I have to pause and wonder, if any of those who have been fighting with homeowners to keep their homes,have learned anything. The funny thing about this particular case was, the lender was up against a Military Man, in a Military town in South Georgia, and they called the man a liar. The man was not behind on his payments, they were auto paid from his bank account. My understanding is that the attorneys were from McCalla Raymer, who fired them all after the award!
Even so, all these years later, in Georgia, anyone and everyone can foreclose on you. We still are not safe!
We came across this 2011 case in the MSFraud article archives and noticed the story no longer appears in Military News.
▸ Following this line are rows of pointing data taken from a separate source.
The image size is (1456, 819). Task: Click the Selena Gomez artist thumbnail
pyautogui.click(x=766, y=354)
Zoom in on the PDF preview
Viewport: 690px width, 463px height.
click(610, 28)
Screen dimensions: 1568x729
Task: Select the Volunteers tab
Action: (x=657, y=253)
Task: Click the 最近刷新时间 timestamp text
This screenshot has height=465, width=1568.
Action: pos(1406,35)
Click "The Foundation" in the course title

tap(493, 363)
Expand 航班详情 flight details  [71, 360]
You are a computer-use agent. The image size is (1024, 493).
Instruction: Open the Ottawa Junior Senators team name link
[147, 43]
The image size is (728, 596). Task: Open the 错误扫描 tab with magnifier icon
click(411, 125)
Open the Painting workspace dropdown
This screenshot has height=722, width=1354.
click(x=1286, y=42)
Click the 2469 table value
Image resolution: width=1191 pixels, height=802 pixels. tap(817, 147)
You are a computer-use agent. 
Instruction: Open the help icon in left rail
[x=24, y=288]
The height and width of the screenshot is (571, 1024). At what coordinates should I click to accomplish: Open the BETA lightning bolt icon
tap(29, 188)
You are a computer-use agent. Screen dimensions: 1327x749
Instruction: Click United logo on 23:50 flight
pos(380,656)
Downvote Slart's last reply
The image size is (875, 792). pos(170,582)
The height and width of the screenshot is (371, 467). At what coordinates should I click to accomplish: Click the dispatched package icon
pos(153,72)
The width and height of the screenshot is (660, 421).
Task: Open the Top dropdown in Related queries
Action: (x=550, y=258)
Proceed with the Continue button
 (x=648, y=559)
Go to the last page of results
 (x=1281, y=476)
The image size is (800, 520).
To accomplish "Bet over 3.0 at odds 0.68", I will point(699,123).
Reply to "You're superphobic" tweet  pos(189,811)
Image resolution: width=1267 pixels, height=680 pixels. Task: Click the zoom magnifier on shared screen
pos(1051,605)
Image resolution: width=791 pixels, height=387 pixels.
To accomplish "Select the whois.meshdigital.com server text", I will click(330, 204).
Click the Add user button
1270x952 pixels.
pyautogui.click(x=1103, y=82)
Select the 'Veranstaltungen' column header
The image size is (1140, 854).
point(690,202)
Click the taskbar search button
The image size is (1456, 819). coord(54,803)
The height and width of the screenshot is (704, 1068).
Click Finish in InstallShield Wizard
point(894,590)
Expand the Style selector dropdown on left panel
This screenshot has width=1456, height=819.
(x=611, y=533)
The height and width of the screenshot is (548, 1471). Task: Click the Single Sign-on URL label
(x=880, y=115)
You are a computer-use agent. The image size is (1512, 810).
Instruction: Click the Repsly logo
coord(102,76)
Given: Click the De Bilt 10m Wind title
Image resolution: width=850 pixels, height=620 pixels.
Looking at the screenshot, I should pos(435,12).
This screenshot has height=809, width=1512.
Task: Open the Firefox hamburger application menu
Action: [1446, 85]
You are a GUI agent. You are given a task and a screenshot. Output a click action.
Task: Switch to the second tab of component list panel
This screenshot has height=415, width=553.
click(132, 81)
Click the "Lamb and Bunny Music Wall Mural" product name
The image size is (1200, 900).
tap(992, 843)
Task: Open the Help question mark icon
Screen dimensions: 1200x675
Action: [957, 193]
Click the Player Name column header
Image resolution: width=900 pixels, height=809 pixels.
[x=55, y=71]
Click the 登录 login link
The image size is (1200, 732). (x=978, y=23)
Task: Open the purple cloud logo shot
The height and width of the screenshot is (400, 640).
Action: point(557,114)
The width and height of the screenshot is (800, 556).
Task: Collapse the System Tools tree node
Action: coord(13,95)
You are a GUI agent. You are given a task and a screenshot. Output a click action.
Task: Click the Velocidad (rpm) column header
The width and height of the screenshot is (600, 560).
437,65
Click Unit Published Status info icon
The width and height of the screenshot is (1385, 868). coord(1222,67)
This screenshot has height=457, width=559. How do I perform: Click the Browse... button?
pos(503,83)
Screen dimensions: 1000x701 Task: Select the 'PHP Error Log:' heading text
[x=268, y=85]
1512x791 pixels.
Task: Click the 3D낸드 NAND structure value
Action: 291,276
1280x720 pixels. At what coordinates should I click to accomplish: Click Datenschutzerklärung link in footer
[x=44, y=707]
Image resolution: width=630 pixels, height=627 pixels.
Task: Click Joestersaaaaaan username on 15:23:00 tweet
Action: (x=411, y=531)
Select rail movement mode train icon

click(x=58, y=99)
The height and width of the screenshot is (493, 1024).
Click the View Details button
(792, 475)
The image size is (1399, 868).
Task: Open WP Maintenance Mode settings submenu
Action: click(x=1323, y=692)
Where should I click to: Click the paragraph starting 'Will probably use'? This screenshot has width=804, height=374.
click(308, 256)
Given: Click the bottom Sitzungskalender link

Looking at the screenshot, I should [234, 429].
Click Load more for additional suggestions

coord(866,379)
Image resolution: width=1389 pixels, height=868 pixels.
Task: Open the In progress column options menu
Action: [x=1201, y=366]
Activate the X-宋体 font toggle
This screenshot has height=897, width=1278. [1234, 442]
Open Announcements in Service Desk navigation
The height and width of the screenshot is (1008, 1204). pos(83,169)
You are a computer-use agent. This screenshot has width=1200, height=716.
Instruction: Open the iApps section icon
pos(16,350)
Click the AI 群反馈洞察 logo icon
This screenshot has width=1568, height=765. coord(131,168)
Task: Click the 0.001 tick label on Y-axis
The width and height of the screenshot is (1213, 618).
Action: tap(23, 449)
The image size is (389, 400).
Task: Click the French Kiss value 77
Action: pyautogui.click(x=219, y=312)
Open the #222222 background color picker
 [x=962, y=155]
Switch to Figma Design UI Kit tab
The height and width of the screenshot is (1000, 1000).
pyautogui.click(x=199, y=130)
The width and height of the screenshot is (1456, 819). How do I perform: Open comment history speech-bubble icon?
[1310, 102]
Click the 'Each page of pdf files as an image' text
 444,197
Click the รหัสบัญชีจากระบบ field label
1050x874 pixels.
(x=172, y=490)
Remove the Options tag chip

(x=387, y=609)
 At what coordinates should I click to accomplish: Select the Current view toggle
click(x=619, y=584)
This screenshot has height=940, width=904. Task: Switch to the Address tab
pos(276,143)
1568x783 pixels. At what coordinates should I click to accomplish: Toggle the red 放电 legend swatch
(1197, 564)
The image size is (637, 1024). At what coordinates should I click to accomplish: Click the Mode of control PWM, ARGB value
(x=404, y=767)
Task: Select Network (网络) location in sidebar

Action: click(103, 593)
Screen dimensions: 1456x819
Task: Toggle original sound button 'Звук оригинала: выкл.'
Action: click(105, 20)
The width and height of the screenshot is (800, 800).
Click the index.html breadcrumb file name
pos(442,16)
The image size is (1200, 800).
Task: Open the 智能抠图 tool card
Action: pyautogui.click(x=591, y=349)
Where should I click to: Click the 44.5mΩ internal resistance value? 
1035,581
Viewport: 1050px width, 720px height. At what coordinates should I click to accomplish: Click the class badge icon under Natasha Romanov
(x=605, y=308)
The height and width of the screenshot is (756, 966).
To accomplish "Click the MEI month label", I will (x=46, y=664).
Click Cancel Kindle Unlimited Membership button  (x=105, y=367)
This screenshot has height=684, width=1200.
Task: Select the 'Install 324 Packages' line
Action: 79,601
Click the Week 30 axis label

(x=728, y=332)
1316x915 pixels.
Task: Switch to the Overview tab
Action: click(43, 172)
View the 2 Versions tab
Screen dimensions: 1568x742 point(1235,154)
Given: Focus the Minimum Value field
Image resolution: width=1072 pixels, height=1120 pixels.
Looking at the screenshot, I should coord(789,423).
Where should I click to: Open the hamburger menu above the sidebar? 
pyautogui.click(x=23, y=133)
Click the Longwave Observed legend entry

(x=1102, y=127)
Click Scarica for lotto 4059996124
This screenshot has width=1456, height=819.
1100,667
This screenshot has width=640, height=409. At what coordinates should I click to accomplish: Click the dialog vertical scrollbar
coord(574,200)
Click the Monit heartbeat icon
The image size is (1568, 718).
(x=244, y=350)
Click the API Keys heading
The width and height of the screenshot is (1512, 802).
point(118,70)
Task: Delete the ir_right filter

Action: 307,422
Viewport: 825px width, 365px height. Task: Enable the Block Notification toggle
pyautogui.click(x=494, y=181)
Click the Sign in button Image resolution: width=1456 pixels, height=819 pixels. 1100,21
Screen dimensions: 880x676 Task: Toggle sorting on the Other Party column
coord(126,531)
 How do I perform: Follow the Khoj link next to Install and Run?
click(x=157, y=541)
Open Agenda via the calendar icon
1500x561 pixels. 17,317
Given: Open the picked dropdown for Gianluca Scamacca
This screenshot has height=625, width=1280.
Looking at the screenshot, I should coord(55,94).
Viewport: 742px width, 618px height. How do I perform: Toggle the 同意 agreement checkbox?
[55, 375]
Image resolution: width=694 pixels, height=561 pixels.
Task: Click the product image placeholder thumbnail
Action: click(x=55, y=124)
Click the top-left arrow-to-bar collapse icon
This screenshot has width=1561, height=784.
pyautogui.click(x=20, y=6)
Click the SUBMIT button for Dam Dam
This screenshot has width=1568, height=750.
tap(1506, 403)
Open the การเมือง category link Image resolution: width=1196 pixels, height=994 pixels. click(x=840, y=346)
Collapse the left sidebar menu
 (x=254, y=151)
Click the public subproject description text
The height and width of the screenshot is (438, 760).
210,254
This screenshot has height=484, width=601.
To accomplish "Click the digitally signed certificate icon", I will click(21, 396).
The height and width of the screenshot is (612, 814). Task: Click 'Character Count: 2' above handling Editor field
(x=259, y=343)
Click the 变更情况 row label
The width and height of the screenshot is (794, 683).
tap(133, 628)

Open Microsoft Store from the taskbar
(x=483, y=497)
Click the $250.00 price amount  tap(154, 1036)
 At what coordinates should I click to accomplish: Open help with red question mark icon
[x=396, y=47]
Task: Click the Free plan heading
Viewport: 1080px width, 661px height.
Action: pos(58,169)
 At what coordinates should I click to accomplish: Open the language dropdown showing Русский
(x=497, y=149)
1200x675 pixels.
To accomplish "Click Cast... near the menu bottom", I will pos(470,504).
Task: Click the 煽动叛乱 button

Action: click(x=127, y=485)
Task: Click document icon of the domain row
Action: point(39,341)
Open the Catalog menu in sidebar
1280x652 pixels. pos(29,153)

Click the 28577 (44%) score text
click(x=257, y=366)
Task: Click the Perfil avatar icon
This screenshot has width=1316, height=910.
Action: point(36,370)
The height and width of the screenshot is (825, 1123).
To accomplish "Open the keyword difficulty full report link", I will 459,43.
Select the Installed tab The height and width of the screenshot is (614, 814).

We did some research and located the following articles, one attorney’s summation of the case, and some of the case documents. – MSFraud.org | 10/16/13
Jury Awards Homeowner $21 Million In Mortgage Lawsuit
04/06/11| Huffington Post
A federal jury has awarded a Georgia man more than $21 million in a lawsuit pitting the homeowner against one of the nation’s largest mortgage servicers.
U.S. Army sergeant David Brash was awarded the damages in March, after a Columbus, Ga. jury found that PHH Mortgage, the country’s eighth largest mortgage servicer, had incorrectly reported Brash to credit score companies as “seriously delinquent” despite the fact that all his mortgage payments had been automatically deducted from his paycheck.
According to court documents, Brash sent letters to the mortgage company that went unanswered, violating federal laws. When he called his mortgage company to find out why his payments were not going through, his attorneys said, he was repeatedly routed to overseas customer services staff who couldn’t answer his questions.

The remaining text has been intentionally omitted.